──────── Selected excerpt

Showing posts with label Waterloo Road. Show all posts
Showing posts with label Waterloo Road. Show all posts

Monday, July 11, 2016

Waterloo Road, London


Hospital corner

Walking northwards along Waterloo Road, I paused by the corner of Stamford Street, not for the first time, to admire this bit of architectural joy before coming to the bridge. It’s the former Royal Hospital for Children and Women, a brick building of 1903–4 and of all its felicitous architectural details – big windows, ornate gables, little pepper pot finials, tall chimneys – it was a bit of the building’s rich ceramic ornament that I thought I’d share today. The decoration was made by Doulton and includes a green Doultonware entrance porch given by the Doulton family themselves, and numerous terracotta female heads in the arches over the upper floor windows.

────────────────
──────── Information supplied

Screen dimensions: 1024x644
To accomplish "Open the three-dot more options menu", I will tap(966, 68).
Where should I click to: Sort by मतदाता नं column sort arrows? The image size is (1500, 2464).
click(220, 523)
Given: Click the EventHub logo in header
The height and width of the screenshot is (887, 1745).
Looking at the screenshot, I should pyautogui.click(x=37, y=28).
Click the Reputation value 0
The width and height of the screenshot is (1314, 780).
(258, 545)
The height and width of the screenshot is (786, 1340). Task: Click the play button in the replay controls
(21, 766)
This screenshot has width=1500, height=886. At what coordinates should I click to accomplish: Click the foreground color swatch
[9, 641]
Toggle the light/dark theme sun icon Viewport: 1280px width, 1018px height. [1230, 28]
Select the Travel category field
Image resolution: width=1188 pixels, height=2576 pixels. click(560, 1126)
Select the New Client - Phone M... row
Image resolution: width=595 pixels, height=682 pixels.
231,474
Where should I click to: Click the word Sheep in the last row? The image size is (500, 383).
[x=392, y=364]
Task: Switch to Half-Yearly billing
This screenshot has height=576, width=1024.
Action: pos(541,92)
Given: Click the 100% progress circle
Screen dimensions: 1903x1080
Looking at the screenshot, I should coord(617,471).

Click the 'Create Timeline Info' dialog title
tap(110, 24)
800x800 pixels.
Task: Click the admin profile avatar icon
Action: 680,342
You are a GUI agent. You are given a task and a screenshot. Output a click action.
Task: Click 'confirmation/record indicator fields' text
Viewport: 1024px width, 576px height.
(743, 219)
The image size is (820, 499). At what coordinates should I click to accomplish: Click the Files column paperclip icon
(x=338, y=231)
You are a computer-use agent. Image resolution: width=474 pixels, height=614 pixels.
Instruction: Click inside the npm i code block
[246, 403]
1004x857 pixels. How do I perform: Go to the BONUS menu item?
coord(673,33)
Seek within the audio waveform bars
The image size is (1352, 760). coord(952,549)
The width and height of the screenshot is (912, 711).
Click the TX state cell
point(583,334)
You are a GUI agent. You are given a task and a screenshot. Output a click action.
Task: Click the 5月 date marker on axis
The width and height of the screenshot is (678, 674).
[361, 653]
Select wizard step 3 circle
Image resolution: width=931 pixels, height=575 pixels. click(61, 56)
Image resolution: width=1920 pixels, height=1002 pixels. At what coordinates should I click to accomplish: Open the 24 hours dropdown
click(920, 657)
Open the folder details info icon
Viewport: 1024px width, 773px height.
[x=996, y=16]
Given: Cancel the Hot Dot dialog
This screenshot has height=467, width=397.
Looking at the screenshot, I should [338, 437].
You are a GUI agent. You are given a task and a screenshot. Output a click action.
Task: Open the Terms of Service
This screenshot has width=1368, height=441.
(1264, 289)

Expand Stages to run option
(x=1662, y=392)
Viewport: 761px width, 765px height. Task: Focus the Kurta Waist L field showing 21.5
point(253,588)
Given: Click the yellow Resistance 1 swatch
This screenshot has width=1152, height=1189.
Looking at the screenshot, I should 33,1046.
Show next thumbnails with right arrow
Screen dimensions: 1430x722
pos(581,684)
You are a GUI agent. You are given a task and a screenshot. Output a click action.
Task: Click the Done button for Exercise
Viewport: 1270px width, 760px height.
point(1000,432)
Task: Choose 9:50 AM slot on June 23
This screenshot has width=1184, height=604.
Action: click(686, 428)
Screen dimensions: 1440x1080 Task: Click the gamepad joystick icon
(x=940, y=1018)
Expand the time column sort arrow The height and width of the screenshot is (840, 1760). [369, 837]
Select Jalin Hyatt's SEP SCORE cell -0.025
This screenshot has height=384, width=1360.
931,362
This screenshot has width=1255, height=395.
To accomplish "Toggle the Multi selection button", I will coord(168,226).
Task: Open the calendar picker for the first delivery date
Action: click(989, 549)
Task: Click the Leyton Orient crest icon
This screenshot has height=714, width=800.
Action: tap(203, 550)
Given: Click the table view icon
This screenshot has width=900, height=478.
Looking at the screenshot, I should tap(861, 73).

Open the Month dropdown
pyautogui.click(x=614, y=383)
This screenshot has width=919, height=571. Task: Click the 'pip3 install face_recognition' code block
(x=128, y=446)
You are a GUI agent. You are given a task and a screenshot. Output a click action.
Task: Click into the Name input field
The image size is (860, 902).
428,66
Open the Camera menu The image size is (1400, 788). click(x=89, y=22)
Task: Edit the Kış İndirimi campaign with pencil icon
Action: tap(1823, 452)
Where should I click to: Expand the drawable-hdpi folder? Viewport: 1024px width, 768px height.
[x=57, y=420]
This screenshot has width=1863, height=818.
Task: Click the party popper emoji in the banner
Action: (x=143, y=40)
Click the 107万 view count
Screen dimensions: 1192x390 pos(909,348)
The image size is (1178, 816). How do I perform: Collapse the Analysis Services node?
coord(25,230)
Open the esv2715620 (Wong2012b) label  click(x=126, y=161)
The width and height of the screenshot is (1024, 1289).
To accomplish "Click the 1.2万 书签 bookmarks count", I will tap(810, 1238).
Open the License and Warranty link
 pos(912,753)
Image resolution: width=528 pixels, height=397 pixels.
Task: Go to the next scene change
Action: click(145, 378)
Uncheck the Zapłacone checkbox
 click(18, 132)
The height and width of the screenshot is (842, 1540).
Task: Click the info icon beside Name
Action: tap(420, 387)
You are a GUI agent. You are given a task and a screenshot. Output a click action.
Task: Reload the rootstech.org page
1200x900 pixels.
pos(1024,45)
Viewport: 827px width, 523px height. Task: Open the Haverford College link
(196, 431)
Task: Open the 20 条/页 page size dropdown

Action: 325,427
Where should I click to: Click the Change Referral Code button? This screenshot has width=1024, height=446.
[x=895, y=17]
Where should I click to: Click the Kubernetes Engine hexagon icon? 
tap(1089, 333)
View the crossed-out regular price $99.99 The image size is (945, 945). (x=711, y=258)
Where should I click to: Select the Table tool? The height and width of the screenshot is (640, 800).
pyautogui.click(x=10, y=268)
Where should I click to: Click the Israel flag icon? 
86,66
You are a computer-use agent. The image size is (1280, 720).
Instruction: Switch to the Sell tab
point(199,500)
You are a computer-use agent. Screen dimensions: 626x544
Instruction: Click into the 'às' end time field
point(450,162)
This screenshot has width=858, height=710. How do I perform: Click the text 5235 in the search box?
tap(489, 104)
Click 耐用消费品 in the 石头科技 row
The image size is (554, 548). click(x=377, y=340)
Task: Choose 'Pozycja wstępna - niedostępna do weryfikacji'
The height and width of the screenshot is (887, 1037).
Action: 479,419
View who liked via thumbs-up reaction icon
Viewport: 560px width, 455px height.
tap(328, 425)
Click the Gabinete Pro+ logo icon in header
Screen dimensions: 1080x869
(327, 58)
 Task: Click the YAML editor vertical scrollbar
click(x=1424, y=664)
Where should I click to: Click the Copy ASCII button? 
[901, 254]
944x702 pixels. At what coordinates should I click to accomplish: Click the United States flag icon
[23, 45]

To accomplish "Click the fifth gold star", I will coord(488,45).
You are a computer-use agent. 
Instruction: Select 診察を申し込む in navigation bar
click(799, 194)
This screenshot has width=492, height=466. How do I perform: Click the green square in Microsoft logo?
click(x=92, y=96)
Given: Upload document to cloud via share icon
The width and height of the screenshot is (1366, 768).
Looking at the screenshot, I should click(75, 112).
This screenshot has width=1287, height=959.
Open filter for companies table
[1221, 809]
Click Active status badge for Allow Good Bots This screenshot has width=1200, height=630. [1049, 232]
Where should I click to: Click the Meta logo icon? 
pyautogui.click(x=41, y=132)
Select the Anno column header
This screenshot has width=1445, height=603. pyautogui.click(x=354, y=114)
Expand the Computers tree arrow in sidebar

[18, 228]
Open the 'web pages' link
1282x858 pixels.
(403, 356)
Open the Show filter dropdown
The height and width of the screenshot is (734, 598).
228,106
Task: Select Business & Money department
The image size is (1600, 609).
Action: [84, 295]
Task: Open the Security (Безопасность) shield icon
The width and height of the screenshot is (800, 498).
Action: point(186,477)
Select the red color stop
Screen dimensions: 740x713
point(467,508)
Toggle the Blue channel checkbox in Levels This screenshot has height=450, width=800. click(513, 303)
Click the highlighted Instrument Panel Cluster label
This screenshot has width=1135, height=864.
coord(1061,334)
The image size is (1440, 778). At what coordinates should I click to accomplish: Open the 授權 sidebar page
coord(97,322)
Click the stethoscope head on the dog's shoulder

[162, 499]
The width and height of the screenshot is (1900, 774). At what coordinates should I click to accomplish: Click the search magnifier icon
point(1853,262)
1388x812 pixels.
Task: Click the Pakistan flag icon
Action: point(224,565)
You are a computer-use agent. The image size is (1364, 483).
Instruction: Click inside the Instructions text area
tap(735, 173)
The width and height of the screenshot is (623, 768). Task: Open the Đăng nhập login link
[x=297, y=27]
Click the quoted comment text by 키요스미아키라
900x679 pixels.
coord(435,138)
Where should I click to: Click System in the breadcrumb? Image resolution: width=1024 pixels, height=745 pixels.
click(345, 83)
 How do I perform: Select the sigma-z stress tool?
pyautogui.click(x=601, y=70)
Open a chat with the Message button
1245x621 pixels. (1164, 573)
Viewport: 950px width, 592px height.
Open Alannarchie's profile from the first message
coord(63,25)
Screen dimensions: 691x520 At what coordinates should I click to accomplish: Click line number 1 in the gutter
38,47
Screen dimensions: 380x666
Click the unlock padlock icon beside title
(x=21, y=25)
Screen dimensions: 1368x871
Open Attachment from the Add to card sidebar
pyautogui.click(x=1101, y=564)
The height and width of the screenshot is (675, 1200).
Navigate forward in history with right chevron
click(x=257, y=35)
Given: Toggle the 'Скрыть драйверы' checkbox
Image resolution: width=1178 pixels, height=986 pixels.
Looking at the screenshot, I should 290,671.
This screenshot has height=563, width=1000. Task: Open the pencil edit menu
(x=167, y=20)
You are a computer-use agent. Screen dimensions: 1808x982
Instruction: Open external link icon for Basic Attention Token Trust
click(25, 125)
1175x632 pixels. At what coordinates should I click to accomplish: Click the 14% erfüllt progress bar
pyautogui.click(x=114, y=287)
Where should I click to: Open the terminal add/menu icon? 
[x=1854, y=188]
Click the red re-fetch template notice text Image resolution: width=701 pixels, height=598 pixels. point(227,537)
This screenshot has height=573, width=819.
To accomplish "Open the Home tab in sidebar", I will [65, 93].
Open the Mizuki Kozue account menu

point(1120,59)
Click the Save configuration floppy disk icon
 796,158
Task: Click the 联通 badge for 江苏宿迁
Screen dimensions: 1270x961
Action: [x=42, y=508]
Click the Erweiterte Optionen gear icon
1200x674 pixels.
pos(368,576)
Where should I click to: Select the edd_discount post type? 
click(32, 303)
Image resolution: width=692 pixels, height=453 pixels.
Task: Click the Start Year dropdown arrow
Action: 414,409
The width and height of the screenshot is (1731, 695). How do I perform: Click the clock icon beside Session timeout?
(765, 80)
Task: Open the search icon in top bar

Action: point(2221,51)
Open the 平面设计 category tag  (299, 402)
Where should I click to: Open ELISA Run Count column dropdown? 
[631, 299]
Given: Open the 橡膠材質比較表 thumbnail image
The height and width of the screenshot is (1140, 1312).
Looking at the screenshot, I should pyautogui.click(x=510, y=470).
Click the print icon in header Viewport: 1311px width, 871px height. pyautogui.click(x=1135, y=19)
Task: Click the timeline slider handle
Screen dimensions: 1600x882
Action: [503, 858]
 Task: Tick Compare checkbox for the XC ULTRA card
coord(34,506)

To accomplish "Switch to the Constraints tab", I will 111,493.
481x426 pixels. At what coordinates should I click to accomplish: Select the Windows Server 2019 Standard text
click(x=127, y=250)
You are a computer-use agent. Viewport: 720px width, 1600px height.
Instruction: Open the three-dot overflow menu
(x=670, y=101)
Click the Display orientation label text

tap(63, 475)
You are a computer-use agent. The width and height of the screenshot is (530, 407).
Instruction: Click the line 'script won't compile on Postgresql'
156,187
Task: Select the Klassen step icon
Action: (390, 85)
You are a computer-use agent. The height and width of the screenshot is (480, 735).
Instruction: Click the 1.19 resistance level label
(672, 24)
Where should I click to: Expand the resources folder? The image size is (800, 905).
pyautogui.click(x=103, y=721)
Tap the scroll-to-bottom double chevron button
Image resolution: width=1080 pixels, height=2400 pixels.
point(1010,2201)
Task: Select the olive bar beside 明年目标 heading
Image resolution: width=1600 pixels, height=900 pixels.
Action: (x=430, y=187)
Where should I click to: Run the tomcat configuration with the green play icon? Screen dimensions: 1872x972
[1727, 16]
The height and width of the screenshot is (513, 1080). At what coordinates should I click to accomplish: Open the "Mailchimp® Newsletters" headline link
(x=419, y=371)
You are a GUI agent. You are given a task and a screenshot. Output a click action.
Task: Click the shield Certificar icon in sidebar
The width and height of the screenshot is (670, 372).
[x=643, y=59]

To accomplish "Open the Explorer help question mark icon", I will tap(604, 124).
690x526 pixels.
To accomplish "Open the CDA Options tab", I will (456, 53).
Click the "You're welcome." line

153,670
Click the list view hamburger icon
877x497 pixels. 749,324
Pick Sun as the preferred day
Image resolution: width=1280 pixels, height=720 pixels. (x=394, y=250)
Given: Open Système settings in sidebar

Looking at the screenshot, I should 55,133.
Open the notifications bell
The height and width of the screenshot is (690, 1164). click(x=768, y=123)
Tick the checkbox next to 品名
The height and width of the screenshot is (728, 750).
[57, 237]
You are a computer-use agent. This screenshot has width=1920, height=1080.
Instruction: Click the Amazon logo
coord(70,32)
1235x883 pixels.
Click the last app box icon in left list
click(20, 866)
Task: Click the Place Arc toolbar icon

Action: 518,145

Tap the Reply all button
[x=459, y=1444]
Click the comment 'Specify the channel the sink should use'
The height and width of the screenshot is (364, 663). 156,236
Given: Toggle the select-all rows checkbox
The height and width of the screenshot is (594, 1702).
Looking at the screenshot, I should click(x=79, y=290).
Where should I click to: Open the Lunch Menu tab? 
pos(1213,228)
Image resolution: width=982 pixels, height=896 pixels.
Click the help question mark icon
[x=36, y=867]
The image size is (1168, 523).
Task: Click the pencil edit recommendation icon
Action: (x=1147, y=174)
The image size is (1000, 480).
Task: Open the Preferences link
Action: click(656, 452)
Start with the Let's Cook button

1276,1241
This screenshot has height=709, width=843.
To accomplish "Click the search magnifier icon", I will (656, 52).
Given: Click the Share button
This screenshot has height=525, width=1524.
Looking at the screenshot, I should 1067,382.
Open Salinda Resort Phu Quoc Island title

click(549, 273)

────────────────

In the Waterloo Road post, which firm made the ceramic decoration on the former Royal Hospital for Children and Women?

Doulton